Abstract The well-formedness, thermodynamic properties and mechanical properties of Mg2Si bulk and Mg2Si (1 0 0), (1 1 0) and (1 1 1) surfaces were calculated by using first-principles based on density functional theory (DFT). Some accurate and efficient parameters were programed by computing massively and repeatedly. The accurate and efficient parameters used in Mg2Si bulk is Energy cutoff (500 eV), k-point (5 × 5 × 5) and exchange-correlation interaction (PBEsol). The relaxation of surficial atoms shows that the rule or rate of expansion and shrink are similar from the second column. The rate of the innermost layer decreases gradually with increasing slab thickness. The rate of the innermost layer in Mg-terminated or Si-terminated Mg2Si (1 0 0) and (1 1 0) is no more than 0.1% when convergent layers are no less than 11. The convergent layers of Mg2-terminated and Si-terminated Mg2Si (1 1 1) are 14 and 16, respectively. The Mg1-terminated Mg2Si (1 1 1) surfaces hardly converge even if the layers reach to 18. Si-terminated surfaces are harder to keep stability than Mg-terminated surfaces in Mg2Si (1 0 0) and (1 1 1) surfaces because of a higher surface energy.
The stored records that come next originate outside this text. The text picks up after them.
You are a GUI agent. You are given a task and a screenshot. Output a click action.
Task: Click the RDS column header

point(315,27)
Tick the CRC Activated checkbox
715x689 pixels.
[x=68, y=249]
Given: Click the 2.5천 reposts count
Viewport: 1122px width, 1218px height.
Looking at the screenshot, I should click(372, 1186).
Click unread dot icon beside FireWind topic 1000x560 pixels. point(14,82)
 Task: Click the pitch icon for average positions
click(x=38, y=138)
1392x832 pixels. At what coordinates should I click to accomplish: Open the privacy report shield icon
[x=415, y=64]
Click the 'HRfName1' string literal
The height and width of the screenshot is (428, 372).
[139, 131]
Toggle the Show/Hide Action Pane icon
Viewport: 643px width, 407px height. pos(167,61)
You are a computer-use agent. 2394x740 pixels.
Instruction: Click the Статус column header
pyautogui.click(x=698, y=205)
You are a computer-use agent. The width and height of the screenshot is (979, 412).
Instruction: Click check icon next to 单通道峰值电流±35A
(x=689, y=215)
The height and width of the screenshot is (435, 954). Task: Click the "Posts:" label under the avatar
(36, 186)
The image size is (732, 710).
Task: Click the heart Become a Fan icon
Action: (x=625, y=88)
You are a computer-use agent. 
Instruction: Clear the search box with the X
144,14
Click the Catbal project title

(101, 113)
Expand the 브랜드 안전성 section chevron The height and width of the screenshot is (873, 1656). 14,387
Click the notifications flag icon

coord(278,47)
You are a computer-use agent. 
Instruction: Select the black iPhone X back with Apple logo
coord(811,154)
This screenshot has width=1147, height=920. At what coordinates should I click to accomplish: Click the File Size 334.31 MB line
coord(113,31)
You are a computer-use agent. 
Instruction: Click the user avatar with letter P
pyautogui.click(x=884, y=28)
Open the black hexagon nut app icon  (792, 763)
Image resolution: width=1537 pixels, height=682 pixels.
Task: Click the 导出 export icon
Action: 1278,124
Mg2Si (1 1 0) surface energy is a constant because of the nonpolar and stoichiometric Mg-Si terminated surface. Si-terminated and Mg-terminated Mg2Si (1 0 0) surfaces are more stable than Si-terminated and Mg2-terminated Mg2Si (1 1 1) surfaces, respectively. Mg1-terminated Mg2Si (1 1 1) surface is the most stable surface over the entire surfaces in Mg2Si.